MATERIALS PROVIDED ▸
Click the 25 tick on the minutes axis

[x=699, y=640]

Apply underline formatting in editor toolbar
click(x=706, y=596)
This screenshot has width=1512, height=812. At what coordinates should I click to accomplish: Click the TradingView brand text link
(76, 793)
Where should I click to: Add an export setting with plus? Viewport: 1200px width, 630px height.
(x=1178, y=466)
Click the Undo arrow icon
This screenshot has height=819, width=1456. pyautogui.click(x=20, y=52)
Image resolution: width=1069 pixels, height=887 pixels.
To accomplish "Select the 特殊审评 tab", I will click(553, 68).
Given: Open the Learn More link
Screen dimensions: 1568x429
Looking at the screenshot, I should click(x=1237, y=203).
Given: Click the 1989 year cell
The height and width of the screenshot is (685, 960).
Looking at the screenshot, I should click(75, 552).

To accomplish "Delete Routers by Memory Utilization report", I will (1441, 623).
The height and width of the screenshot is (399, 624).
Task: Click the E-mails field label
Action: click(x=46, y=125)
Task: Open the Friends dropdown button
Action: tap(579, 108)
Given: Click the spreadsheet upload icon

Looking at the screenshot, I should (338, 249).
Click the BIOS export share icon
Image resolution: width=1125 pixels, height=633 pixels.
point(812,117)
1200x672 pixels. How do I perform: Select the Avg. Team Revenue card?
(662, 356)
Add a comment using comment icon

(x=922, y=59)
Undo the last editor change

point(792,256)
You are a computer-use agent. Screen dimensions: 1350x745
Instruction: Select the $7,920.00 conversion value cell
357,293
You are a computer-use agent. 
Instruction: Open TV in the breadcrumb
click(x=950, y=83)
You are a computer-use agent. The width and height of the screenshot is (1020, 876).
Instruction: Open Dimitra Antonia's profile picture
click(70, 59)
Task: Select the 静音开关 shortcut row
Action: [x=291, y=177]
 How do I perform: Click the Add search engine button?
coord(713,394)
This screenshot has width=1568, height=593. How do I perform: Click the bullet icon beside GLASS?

WHAT THIS TASK INVOLVES ▸ Convert every line of the records above into a JSON list of strings, one string per line, leaving out blank lines.

FINISHED TASK ▸
[
  "Click the 25 tick on the minutes axis",
  "[x=699, y=640]",
  "Apply underline formatting in editor toolbar",
  "click(x=706, y=596)",
  "This screenshot has width=1512, height=812. At what coordinates should I click to accomplish: Click the TradingView brand text link",
  "(76, 793)",
  "Where should I click to: Add an export setting with plus? Viewport: 1200px width, 630px height.",
  "(x=1178, y=466)",
  "Click the Undo arrow icon",
  "This screenshot has height=819, width=1456. pyautogui.click(x=20, y=52)",
  "Image resolution: width=1069 pixels, height=887 pixels.",
  "To accomplish \"Select the 特殊审评 tab\", I will click(553, 68).",
  "Given: Open the Learn More link",
  "Screen dimensions: 1568x429",
  "Looking at the screenshot, I should click(x=1237, y=203).",
  "Given: Click the 1989 year cell",
  "The height and width of the screenshot is (685, 960).",
  "Looking at the screenshot, I should click(75, 552).",
  "To accomplish \"Delete Routers by Memory Utilization report\", I will (1441, 623).",
  "The height and width of the screenshot is (399, 624).",
  "Task: Click the E-mails field label",
  "Action: click(x=46, y=125)",
  "Task: Open the Friends dropdown button",
  "Action: tap(579, 108)",
  "Given: Click the spreadsheet upload icon",
  "Looking at the screenshot, I should (338, 249).",
  "Click the BIOS export share icon",
  "Image resolution: width=1125 pixels, height=633 pixels.",
  "point(812,117)",
  "1200x672 pixels. How do I perform: Select the Avg. Team Revenue card?",
  "(662, 356)",
  "Add a comment using comment icon",
  "(x=922, y=59)",
  "Undo the last editor change",
  "point(792,256)",
  "You are a computer-use agent. Screen dimensions: 1350x745",
  "Instruction: Select the $7,920.00 conversion value cell",
  "357,293",
  "You are a computer-use agent. ",
  "Instruction: Open TV in the breadcrumb",
  "click(x=950, y=83)",
  "You are a computer-use agent. The width and height of the screenshot is (1020, 876).",
  "Instruction: Open Dimitra Antonia's profile picture",
  "click(70, 59)",
  "Task: Select the 静音开关 shortcut row",
  "Action: [x=291, y=177]",
  " How do I perform: Click the Add search engine button?",
  "coord(713,394)",
  "This screenshot has width=1568, height=593. How do I perform: Click the bullet icon beside GLASS?"
]